Tell the truth in your sermon and see what happens!

And now, the rest of the story: people come from Jairus’ house and tell him, “Your daughter is dead. Why bother the Teacher any longer?” Way to show compassion and sympathy for a grieving father! A little Stephen Ministry training would be helpful here, no?

But even Jesus, rather than compassionately sharing how he feels Jairus’ pain, basically tells him to buck up and keep the faith. Arriving at Jairus’ house and the distressed commotion of the grieving family and friends, Jesus tells them to knock it off, because the girl is only sleeping. [Note: Insert Monty Python’s Holy Grail “I’m not dead yet” joke.]

The distraught crowd promptly responds by laughing at Jesus. I’m not sure which stage of grief that reflects, but Jesus is surely the one still in denial.

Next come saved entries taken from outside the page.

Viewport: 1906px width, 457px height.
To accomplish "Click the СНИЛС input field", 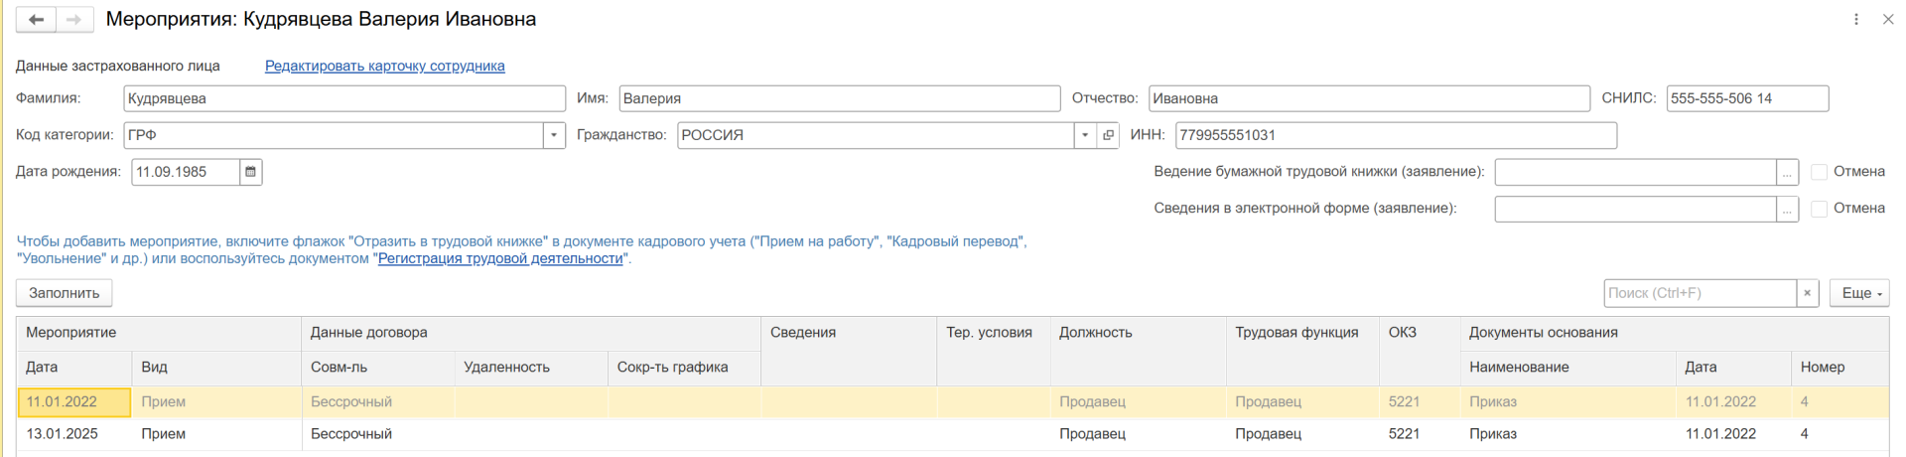I will (1746, 98).
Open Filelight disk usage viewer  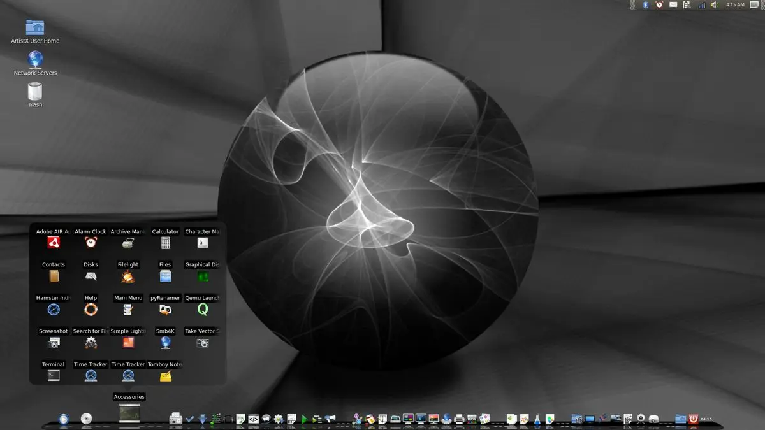pyautogui.click(x=128, y=276)

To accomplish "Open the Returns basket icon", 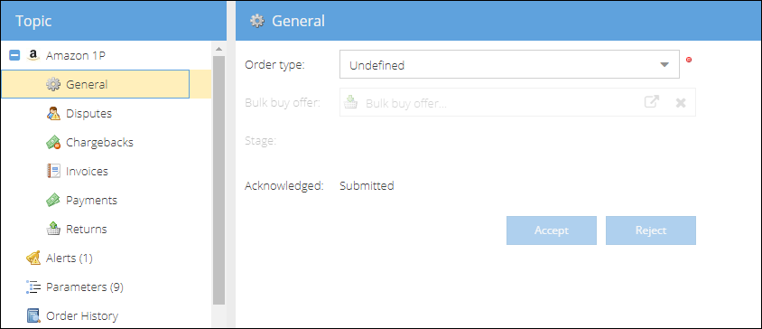I will coord(53,229).
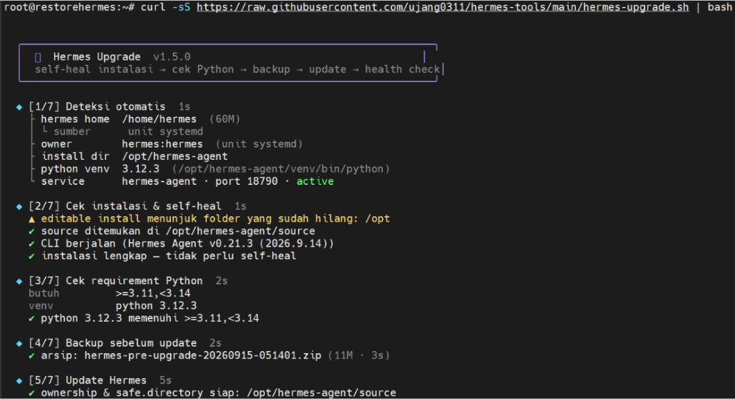Click the blue diamond beside step 5/7
The height and width of the screenshot is (399, 735).
tap(19, 381)
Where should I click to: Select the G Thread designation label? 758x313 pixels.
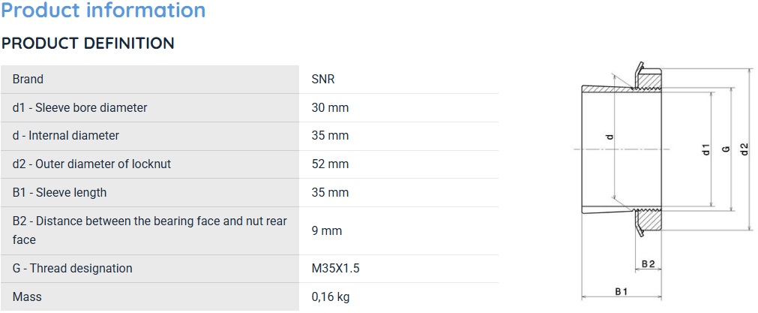(x=73, y=268)
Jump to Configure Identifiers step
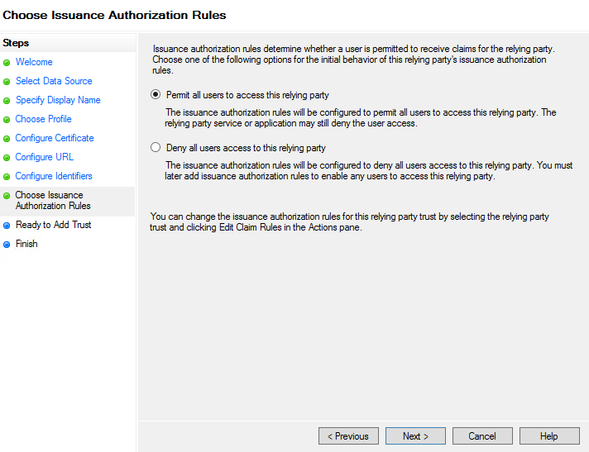Image resolution: width=589 pixels, height=452 pixels. 54,176
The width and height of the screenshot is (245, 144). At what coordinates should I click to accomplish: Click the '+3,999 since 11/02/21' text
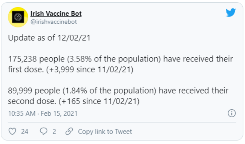point(90,69)
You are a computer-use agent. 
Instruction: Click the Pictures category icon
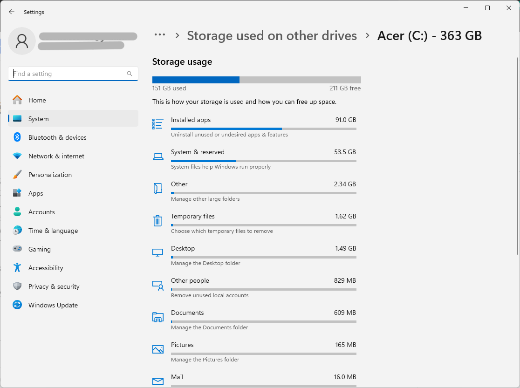point(158,349)
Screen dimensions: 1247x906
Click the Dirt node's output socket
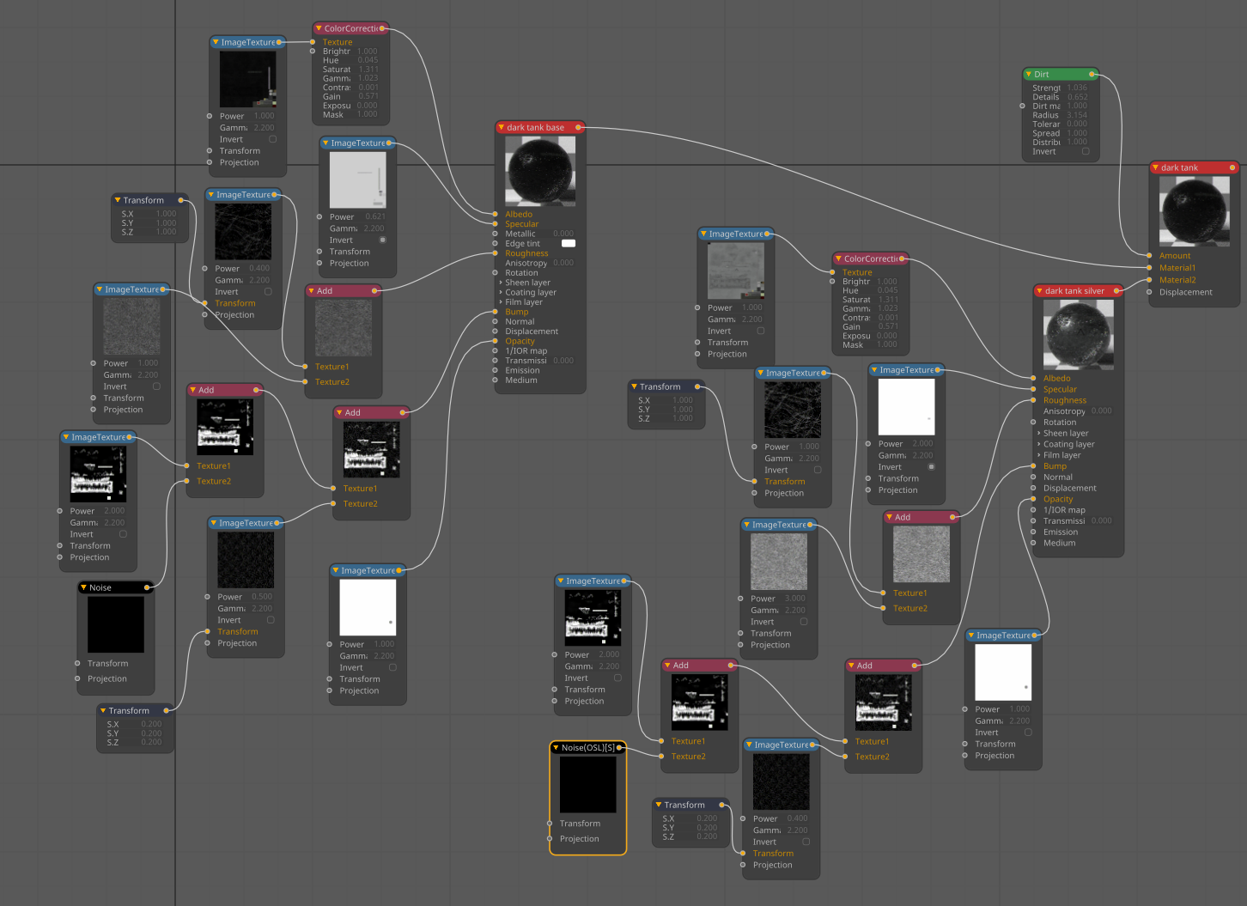1092,75
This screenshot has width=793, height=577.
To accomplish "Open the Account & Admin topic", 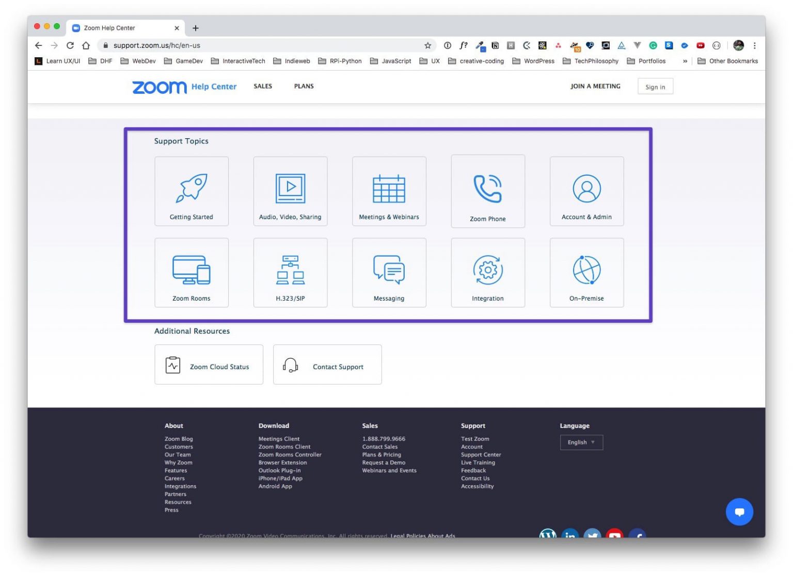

Jesus’ next empathetic move is to kick them all out except for the parents and his chosen disciples. He takes the girl’s hand (remember, touching a corpse makes you “unclean”), and with a couple simple words restores her to life.

Other than telling the truth, how are you going to preach this text? Some ideas:

  • Look around! Are there miracles happening that we do not notice because of the crush of so many who press upon us?
  • Look ahead! Are we so sure of what we think are the facts that we laugh off the possibility of what God might actually be able to do?

You may have to think about what qualifies as a miracle today, but I think it counts if it displays Jesus and the power of the Gospel.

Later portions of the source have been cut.